Berlusconi w wywiadzie dla stacji Canale 5 odniósł się do wyroku mediolańskiego sądu. Będą konsekwencje tego. Czuję się zobligowany do tego, by pozostać w polityce, by zreformować wymiar sprawiedliwości po to, by innych obywateli nie spotkało to, co mnie - mówił. Były szef rządu przypomniał, że Sąd Najwyższy oczyścił go wcześniej całkowicie z zarzutów również w sprawie Mediaset. Czemu nie wzięto tego w ogóle pod uwagę? - zapytał. Być może sędzia był wobec mnie bardzo uprzedzony - stwierdził.

Zarzut oszustw podatkowych były premier uznał za "wymysł".

Prezydent skazany


Na mocy wyroku sądu pierwszej instancji Berlusconi oprócz kary 4 lat więzienia (z których trzy darowano mu na mocy przepisów o amnestii) otrzymał też zakaz zajmowania stanowisk państwowych przez pięć lat. Musi też wpłacić 10 mln euro urzędowi skarbowemu. Proces w sprawie oszustw w należącej do niego telewizji Mediaset trwał prawie sześć lat. Zawieszano go na czas sprawowania przez Berlusconiego urzędu premiera, gdyż chronił go immunitet.

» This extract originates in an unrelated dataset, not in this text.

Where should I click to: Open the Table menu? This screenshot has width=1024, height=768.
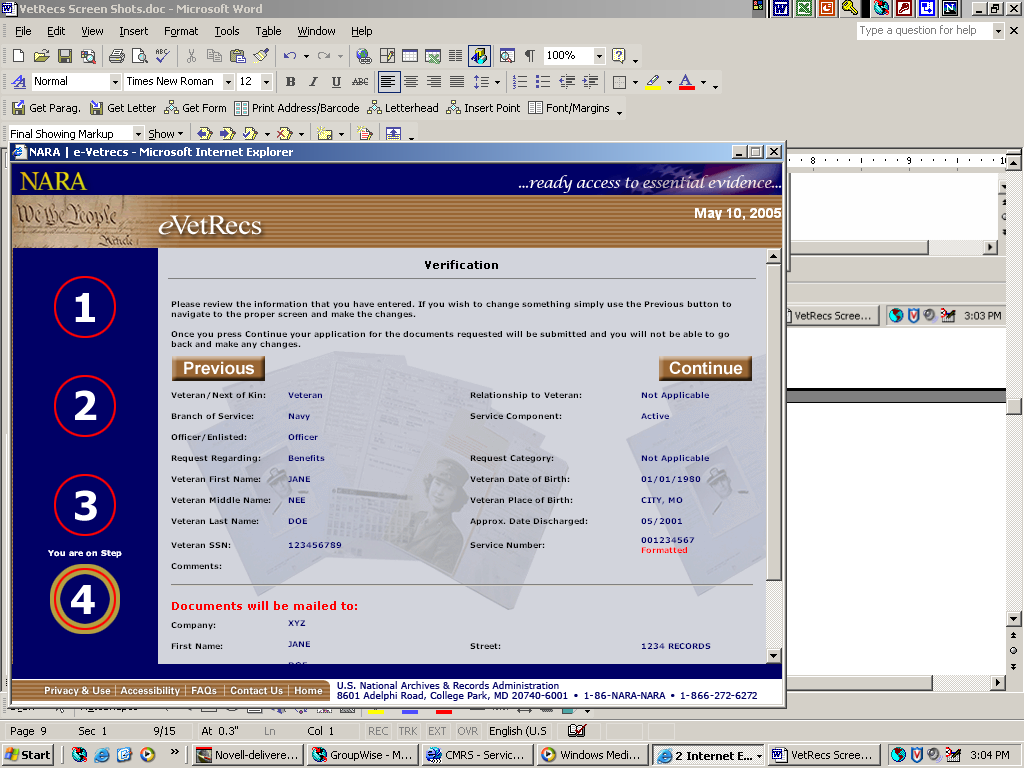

Sprawa dotyczyła zakupu przez należący do Berlusconiego telewizyjny koncern praw do emisji amerykańskich seriali oraz filmów w latach 90. Transakcje te odbywały się przy udziale pośrednika z USA, producenta filmowego Franka Agramy. Został on skazany zaocznie na trzy lata więzienia.

Berlusconi chciał się wycofać


Dwa dni przed wydaniem wyroku w sprawie Mediaset, były premier i magnat finansowy ogłosił, że nie będzie już ubiegał się o stanowisko szefa rządu w wyborach parlamentarnych na wiosnę przyszłego roku. Zapowiedział też, że wycofa się z pierwszej linii politycznej działalności, by umożliwić prawybory w jego centroprawicowej partii Lud Wolności.

Po najnowszej deklaracji niektórzy włoscy politycy, zarówno z jego ugrupowania, jak i mu przeciwnych, uważają, że w świetle wyroku słowa byłego premiera o wycofaniu się nie są już ważne. - Czekamy, co teraz powie - oświadczył przewodniczący Izby Deputowanych Gianfranco Fini.